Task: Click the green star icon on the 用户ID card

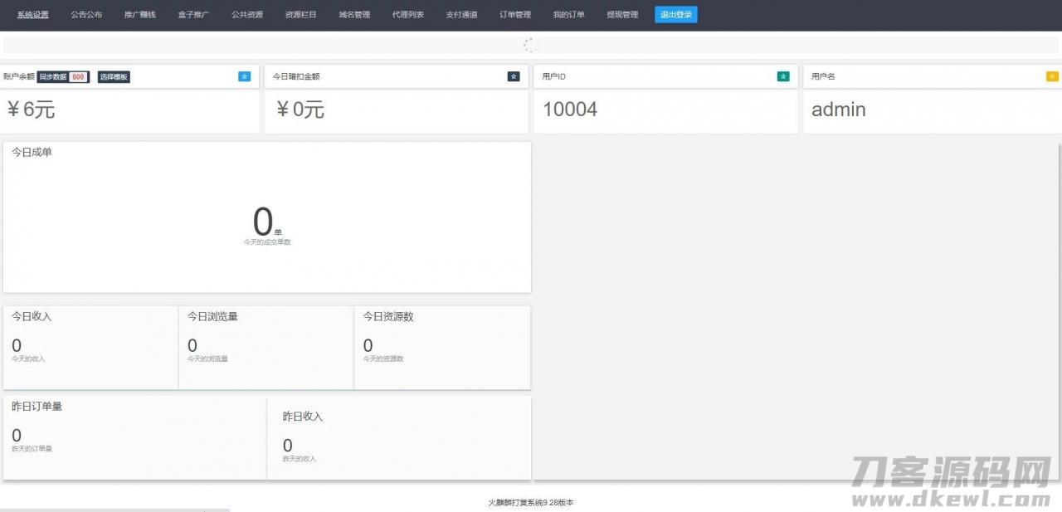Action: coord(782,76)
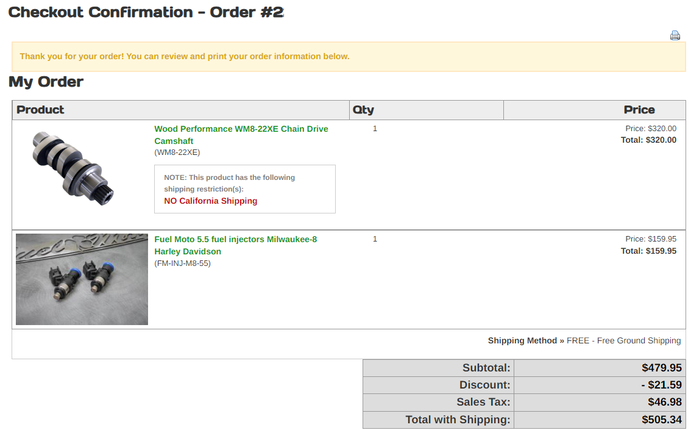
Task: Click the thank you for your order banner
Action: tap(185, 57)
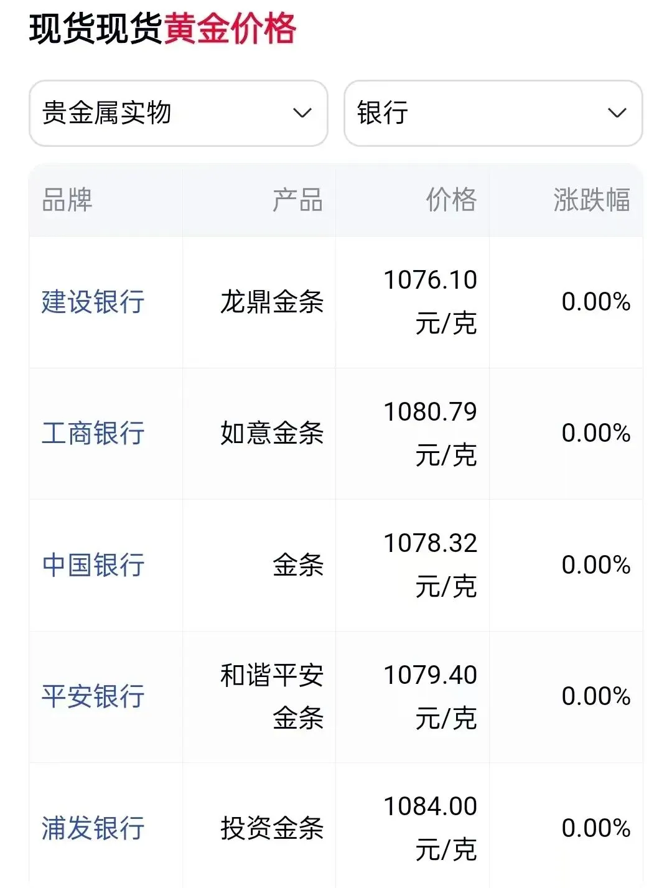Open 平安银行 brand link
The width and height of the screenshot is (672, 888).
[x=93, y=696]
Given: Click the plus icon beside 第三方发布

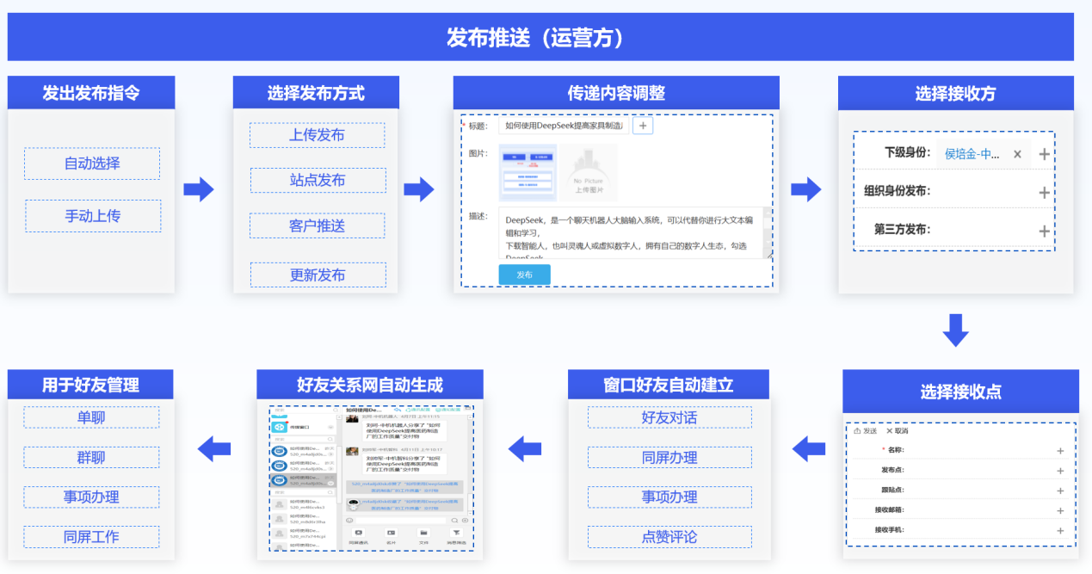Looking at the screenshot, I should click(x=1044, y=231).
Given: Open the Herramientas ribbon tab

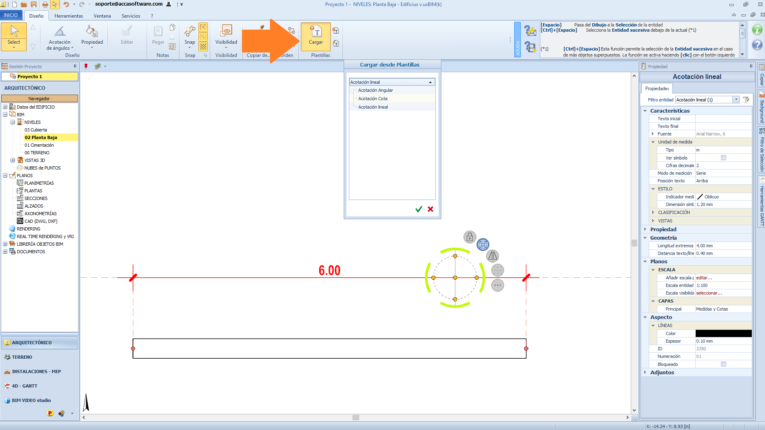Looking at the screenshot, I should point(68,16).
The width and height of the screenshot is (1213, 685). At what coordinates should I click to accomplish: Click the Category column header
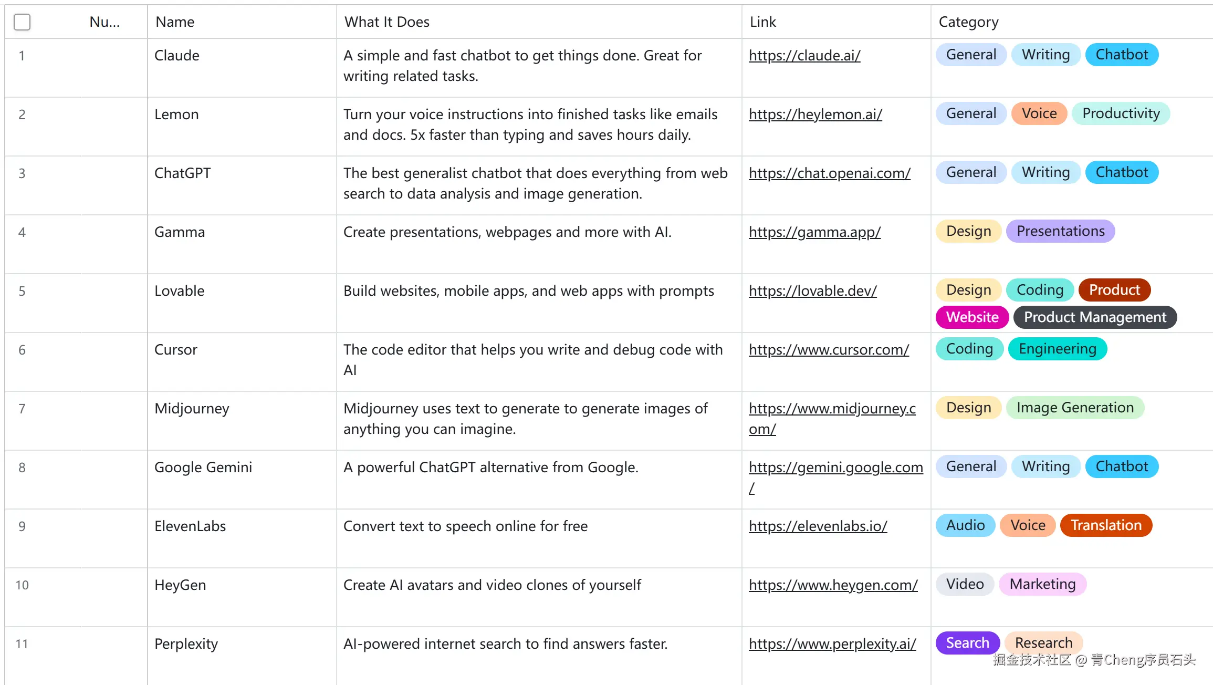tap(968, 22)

Your assignment
What this calls for is a word-for-word copy of the listing above, pictures excluded.

Answer to this exercise
Task: Click the green star icon on the 用户ID card

Action: coord(782,76)
Task: Click the thank you for your order banner
Action: tap(185, 57)
Open 平安银行 brand link
The width and height of the screenshot is (672, 888).
[x=93, y=696]
Given: Click the plus icon beside 第三方发布

Looking at the screenshot, I should click(x=1044, y=231).
Given: Open the Herramientas ribbon tab

Looking at the screenshot, I should point(68,16).
The width and height of the screenshot is (1213, 685). At what coordinates should I click to accomplish: Click the Category column header
tap(968, 22)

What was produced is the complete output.